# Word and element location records
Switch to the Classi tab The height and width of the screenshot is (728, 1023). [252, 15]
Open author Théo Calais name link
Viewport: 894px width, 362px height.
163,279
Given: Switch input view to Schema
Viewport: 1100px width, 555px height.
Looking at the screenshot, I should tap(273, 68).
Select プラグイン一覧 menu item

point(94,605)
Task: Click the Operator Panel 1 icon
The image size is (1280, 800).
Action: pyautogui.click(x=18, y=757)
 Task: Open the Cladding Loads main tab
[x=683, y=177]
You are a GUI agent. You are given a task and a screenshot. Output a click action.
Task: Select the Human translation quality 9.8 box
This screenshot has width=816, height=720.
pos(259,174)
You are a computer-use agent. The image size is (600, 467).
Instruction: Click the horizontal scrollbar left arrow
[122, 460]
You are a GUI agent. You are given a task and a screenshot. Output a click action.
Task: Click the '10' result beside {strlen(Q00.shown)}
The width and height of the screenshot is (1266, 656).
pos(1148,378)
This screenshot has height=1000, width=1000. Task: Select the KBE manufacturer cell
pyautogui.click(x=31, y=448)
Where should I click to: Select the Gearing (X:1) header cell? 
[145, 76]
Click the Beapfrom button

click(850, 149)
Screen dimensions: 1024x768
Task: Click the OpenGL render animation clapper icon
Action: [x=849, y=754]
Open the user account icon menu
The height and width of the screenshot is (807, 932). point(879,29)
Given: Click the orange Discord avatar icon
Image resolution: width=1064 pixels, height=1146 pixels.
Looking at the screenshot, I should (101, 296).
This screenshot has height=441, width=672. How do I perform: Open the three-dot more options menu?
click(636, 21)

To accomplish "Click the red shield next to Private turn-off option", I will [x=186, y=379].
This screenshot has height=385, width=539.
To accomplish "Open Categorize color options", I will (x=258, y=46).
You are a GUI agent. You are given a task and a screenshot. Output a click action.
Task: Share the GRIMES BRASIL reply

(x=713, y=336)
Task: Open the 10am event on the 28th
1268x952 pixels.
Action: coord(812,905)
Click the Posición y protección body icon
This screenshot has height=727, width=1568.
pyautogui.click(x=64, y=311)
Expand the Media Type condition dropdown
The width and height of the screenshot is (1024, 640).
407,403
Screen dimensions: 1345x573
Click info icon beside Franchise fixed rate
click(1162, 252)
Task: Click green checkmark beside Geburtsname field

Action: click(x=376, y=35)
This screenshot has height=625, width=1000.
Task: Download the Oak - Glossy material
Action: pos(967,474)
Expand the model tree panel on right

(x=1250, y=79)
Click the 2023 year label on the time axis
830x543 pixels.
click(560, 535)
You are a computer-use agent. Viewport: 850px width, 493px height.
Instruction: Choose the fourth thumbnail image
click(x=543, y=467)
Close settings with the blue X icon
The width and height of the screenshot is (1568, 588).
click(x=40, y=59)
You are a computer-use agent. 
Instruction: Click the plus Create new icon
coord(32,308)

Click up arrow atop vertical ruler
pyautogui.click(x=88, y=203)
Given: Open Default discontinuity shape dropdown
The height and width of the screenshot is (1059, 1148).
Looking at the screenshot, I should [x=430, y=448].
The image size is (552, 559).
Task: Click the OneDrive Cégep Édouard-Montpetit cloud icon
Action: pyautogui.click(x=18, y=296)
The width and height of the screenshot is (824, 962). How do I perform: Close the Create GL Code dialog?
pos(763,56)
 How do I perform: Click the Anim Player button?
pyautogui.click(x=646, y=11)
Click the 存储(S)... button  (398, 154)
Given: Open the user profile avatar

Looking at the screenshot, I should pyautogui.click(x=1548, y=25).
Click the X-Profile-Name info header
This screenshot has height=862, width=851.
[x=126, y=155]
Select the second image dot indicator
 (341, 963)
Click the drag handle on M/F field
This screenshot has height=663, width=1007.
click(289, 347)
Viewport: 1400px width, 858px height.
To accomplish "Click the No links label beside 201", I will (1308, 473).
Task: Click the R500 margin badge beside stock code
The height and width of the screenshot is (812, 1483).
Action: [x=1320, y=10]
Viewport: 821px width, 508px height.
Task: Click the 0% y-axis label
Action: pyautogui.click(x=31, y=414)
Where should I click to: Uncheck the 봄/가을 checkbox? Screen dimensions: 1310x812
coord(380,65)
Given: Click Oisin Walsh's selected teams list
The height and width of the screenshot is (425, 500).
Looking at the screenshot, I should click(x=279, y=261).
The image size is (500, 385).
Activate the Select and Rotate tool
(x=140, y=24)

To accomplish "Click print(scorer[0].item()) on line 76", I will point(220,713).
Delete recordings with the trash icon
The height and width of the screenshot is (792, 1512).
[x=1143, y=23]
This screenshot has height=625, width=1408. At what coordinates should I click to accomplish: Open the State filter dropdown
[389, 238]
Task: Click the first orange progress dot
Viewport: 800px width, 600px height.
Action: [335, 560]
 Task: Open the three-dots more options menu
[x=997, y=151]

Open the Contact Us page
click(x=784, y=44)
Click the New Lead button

# THE TASK
Recast every line of the rows above as a JSON list of strings, one string per line, leaving out blank lines.

# THE RESPONSE
[
  "Switch to the Classi tab The height and width of the screenshot is (728, 1023). [252, 15]",
  "Open author Théo Calais name link",
  "Viewport: 894px width, 362px height.",
  "163,279",
  "Given: Switch input view to Schema",
  "Viewport: 1100px width, 555px height.",
  "Looking at the screenshot, I should tap(273, 68).",
  "Select プラグイン一覧 menu item",
  "point(94,605)",
  "Task: Click the Operator Panel 1 icon",
  "The image size is (1280, 800).",
  "Action: pyautogui.click(x=18, y=757)",
  " Task: Open the Cladding Loads main tab",
  "[x=683, y=177]",
  "You are a GUI agent. You are given a task and a screenshot. Output a click action.",
  "Task: Select the Human translation quality 9.8 box",
  "This screenshot has width=816, height=720.",
  "pos(259,174)",
  "You are a computer-use agent. The image size is (600, 467).",
  "Instruction: Click the horizontal scrollbar left arrow",
  "[122, 460]",
  "You are a GUI agent. You are given a task and a screenshot. Output a click action.",
  "Task: Click the '10' result beside {strlen(Q00.shown)}",
  "The width and height of the screenshot is (1266, 656).",
  "pos(1148,378)",
  "This screenshot has height=1000, width=1000. Task: Select the KBE manufacturer cell",
  "pyautogui.click(x=31, y=448)",
  "Where should I click to: Select the Gearing (X:1) header cell? ",
  "[145, 76]",
  "Click the Beapfrom button",
  "click(850, 149)",
  "Screen dimensions: 1024x768",
  "Task: Click the OpenGL render animation clapper icon",
  "Action: [x=849, y=754]",
  "Open the user account icon menu",
  "The height and width of the screenshot is (807, 932). point(879,29)",
  "Given: Click the orange Discord avatar icon",
  "Image resolution: width=1064 pixels, height=1146 pixels.",
  "Looking at the screenshot, I should (101, 296).",
  "This screenshot has height=441, width=672. How do I perform: Open the three-dot more options menu?",
  "click(636, 21)",
  "To accomplish \"Click the red shield next to Private turn-off option\", I will [x=186, y=379].",
  "This screenshot has height=385, width=539.",
  "To accomplish \"Open Categorize color options\", I will (x=258, y=46).",
  "You are a GUI agent. You are given a task and a screenshot. Output a click action.",
  "Task: Share the GRIMES BRASIL reply",
  "(x=713, y=336)",
  "Task: Open the 10am event on the 28th",
  "1268x952 pixels.",
  "Action: coord(812,905)",
  "Click the Posición y protección body icon",
  "This screenshot has height=727, width=1568.",
  "pyautogui.click(x=64, y=311)",
  "Expand the Media Type condition dropdown",
  "The width and height of the screenshot is (1024, 640).",
  "407,403",
  "Screen dimensions: 1345x573",
  "Click info icon beside Franchise fixed rate",
  "click(1162, 252)",
  "Task: Click green checkmark beside Geburtsname field",
  "Action: click(x=376, y=35)",
  "This screenshot has height=625, width=1000.",
  "Task: Download the Oak - Glossy material",
  "Action: pos(967,474)",
  "Expand the model tree panel on right",
  "(x=1250, y=79)",
  "Click the 2023 year label on the time axis",
  "830x543 pixels.",
  "click(560, 535)",
  "You are a computer-use agent. Viewport: 850px width, 493px height.",
  "Instruction: Choose the fourth thumbnail image",
  "click(x=543, y=467)",
  "Close settings with the blue X icon",
  "The width and height of the screenshot is (1568, 588).",
  "click(x=40, y=59)",
  "You are a computer-use agent. ",
  "Instruction: Click the plus Create new icon",
  "coord(32,308)",
  "Click up arrow atop vertical ruler",
  "pyautogui.click(x=88, y=203)",
  "Given: Open Default discontinuity shape dropdown",
  "The height and width of the screenshot is (1059, 1148).",
  "Looking at the screenshot, I should [x=430, y=448].",
  "The image size is (552, 559).",
  "Task: Click the OneDrive Cégep Édouard-Montpetit cloud icon",
  "Action: pyautogui.click(x=18, y=296)",
  "The width and height of the screenshot is (824, 962). How do I perform: Close the Create GL Code dialog?",
  "pos(763,56)",
  " How do I perform: Click the Anim Player button?",
  "pyautogui.click(x=646, y=11)",
  "Click the 存储(S)... button  (398, 154)",
  "Given: Open the user profile avatar",
  "Looking at the screenshot, I should pyautogui.click(x=1548, y=25).",
  "Click the X-Profile-Name info header",
  "This screenshot has height=862, width=851.",
  "[x=126, y=155]",
  "Select the second image dot indicator",
  " (341, 963)",
  "Click the drag handle on M/F field",
  "This screenshot has height=663, width=1007.",
  "click(289, 347)",
  "Viewport: 1400px width, 858px height.",
  "To accomplish \"Click the No links label beside 201\", I will (1308, 473).",
  "Task: Click the R500 margin badge beside stock code",
  "The height and width of the screenshot is (812, 1483).",
  "Action: [x=1320, y=10]",
  "Viewport: 821px width, 508px height.",
  "Task: Click the 0% y-axis label",
  "Action: pyautogui.click(x=31, y=414)",
  "Where should I click to: Uncheck the 봄/가을 checkbox? Screen dimensions: 1310x812",
  "coord(380,65)",
  "Given: Click Oisin Walsh's selected teams list",
  "The height and width of the screenshot is (425, 500).",
  "Looking at the screenshot, I should click(x=279, y=261).",
  "The image size is (500, 385).",
  "Activate the Select and Rotate tool",
  "(x=140, y=24)",
  "To accomplish \"Click print(scorer[0].item()) on line 76\", I will point(220,713).",
  "Delete recordings with the trash icon",
  "The height and width of the screenshot is (792, 1512).",
  "[x=1143, y=23]",
  "This screenshot has height=625, width=1408. At what coordinates should I click to accomplish: Open the State filter dropdown",
  "[389, 238]",
  "Task: Click the first orange progress dot",
  "Viewport: 800px width, 600px height.",
  "Action: [335, 560]",
  " Task: Open the three-dots more options menu",
  "[x=997, y=151]",
  "Open the Contact Us page",
  "click(x=784, y=44)",
  "Click the New Lead button"
]